On the basis of looking at treatment records (which can only give us moderate strength evidence), somatosensory rehabilitation can reduce pain and may resolve allodynia. Once the allodynia is gone, it may allow people to participate in other forms of therapy for their remaining symptoms. However, we would have more confidence in this form of treatment if we found similar results in a prospective, controlled study, where the results were compared to results from another form of treatment in people with similar symptoms. Studies called randomized controlled trials give us strong evidence when they are well done. We would also have more confidence in the results if treatment was done by someone who was trained in somatosensory rehabilitation, but who didn’t have a part in developing the treatment. This can be considered a potential source of bias, and when there might be bias, we have to say the evidence is of lower quality. However, in the records we reviewed, there were 13 other therapists (besides Spicher himself) who treated the patients.

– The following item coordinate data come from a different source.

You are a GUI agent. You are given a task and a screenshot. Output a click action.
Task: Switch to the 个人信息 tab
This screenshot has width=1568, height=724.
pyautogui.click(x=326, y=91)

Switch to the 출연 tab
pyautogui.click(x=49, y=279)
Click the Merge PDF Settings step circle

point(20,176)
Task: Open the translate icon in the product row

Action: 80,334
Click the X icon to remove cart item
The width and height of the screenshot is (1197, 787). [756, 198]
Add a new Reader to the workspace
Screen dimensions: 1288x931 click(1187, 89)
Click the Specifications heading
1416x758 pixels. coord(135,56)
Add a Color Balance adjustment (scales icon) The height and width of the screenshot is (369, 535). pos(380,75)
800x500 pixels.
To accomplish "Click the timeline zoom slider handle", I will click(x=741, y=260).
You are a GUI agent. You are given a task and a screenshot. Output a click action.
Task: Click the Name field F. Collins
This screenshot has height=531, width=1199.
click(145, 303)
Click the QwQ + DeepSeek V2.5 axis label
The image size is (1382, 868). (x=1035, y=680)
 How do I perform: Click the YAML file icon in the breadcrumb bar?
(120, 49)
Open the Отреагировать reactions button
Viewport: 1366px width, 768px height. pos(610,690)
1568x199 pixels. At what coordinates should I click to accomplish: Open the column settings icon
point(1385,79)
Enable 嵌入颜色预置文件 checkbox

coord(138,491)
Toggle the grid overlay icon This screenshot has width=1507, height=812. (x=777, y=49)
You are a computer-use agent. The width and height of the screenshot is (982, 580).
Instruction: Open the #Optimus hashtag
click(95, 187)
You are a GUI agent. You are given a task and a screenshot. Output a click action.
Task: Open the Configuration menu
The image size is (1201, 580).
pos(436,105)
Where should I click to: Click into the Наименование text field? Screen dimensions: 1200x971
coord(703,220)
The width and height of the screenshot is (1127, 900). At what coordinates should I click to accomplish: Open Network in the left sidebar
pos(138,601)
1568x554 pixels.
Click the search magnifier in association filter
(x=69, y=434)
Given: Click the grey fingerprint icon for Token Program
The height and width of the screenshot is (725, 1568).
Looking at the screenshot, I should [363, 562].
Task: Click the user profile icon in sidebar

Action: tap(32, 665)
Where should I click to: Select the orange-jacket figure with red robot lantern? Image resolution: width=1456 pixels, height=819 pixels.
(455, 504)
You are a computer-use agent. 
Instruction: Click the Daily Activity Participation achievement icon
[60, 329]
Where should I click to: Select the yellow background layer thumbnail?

Because big randomized controlled trials cost a lot to run, it was important for us to be sure there was some evidence to support going ahead with a big study, even if that evidence can only be considered low to moderate strength right now. One of the strengths of this study was that we included all the records, even people who dropped out of treatment. Another strength of this study was everyone had been screened using the Budapest criteria, so we were confident every record we reviewed represented a person with CRPS. This study became part of my PhD thesis at McMaster University on advancing rehabilitation for complex regional pain syndrome.
You can find the complete study on the Journal of Hand Therapy website at doi: 10.1016/j.jht.2017.02.007. There is also more information, patient comments and many case studies available from an on-line newsletter for patients, therapists, medical doctors and neuroscientists on somatosensory rehabilitation at www.neuropain.ch.
- Spicher, C., Quintal, I., & Vittaz, M. (2015). Reeducation sensitive des douleurs neuropathiques (3rd ed.). Montpellier, France: Sauramps Medical.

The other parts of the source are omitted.